We stuffed ourselves on eggs and home fries, and headed east. I revealed, as we drove, that my ambition was to find the home of P. Diddy (or, as Claire prefers, Diddy Poo), or whatever he calls himself these days, and advise him that I regard him as the black Donald Trump — as that fervently self-aggrandizing — and thus am no fan at all. I anticipated his being devastated, but no one told him it would easy.

We stopped, by and by, in Southampton, whose main commercial street makes clear that it is patronized primarily by the very deep-pocketed. We went into a gift shop so that Claire could stalk a fridge magnet. I predicted that the proprietor would want to be snooty in the face of such a request, but be unable to because of Claire’s middle-class London accent, which sounds just like Her Majesty the Queen's to the unsophisticated American ear. In this case, the proprietor turned out to be a she, and to lack fridge magnets.

We proceeded through other Hamptons, and made our way by and by to Montauk, at the island’s southeastern tip. There Claire was able at last to buy a fridge magnet, from a young woman with multiple piercings and an unpleasantly jaded manner. There too we nibbled leftover Mama Sbarro’s pizza in view of the famous local lighthouse before collecting notable stones and shells on the beach.

Claire hankered to glimpse some of the famous wineries of the North Fork, but to get up there, we had to take a couple of ferries, and how very pricey they proved to be — $12 for the first, and then $11 for the second, and in the first case you could have dogpaddled from one shore to the other in about 30 seconds. We actually reached the North Fork too late to sample any wines, although not to late to use one winery’s beautifully appointed restroom.
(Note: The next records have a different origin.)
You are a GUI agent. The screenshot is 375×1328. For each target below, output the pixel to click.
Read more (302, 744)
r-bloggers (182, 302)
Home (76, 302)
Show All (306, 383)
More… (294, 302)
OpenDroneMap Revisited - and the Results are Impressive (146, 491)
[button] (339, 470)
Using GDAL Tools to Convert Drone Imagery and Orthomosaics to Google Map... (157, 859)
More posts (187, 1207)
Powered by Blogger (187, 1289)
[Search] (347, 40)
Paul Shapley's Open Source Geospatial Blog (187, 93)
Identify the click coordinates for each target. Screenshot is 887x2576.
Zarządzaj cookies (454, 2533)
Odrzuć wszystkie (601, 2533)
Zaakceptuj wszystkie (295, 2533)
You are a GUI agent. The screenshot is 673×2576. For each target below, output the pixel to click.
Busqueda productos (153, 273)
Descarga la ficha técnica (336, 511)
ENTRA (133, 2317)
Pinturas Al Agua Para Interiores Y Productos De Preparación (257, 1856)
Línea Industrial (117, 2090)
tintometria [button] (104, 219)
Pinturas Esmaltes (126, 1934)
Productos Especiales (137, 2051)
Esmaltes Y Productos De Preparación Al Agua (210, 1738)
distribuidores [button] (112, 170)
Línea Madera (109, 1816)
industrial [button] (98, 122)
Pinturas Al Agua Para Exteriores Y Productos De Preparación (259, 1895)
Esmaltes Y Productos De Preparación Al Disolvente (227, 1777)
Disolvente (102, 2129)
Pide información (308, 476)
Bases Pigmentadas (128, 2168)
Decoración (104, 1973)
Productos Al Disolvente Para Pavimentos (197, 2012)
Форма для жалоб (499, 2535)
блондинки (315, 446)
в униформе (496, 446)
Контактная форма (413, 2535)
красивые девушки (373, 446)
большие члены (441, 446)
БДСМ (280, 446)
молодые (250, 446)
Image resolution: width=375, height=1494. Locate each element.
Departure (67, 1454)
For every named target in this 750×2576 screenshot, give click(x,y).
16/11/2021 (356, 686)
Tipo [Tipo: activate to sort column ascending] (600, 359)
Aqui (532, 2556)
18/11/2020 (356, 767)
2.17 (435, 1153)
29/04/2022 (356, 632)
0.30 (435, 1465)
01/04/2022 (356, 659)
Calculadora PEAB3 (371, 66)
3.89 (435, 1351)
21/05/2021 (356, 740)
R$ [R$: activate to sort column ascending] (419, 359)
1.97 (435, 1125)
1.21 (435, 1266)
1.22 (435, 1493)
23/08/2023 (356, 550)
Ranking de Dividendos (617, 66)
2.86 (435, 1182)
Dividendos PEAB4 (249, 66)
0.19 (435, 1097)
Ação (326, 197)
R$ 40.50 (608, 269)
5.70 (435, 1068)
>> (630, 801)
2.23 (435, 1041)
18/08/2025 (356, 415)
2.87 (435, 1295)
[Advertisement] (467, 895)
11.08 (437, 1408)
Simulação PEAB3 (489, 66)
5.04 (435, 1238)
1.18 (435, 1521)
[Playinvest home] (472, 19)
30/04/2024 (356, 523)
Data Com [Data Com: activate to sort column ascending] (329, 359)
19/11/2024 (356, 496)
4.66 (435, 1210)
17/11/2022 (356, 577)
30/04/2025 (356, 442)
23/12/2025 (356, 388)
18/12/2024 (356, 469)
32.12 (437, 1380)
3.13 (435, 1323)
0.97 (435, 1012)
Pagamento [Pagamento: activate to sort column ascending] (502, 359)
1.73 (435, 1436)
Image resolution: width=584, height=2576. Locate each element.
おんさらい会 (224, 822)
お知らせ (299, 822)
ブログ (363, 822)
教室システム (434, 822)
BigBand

We drove west again through blinding late afternoon sunlight, listening to Accidental Billionaires, got tarted up, and headed once more to Mama Sbarro’s, where things were very different from the previous evening. Our server this time was a preoccupied-seeming young woman who first failed obstinately to notice the plaintive come-hither looks I kept giving her, and then, after deigning at last to ascertain what we craved, delivered our main courses and salad simultaneously. We had her take the former back, and she apparently placed them under a heat lamp, but they were still delicious.

We returned yet again to the Hyatt Regency Long Island At Wind Watch Golf Club, and this time both of us went into the spa, in which no fat men were reading the New York Times. I removed myself when I felt my lovely, recently blow-dried hair beginning to frizz, and we were upstairs in time to watch the Yankees’ season end. We agreed they’ve got to do something about their starting pitching, and retired, though only in the sense of going to bed.

The following morning, we had breakfast sandwiches at Panera, where we enjoyed getting on line. Heading home, we resumed listening to the audiobook version of Accidental Billionaires — and to cringe now not only at the author’s dreadful purple prose and malapropisms (people don’t get cut off at the throat, chief, but at the knees!), but at how the voice actor’s clueless reading made it all seem even worse. When I went to the gym, and opened a book full of Scott Spencer’s mostly glorious prose, I could still hear the voice actor misguided inflections in my mind’s ear, and it ruined the first couple of pages. Don’t let this happen to you!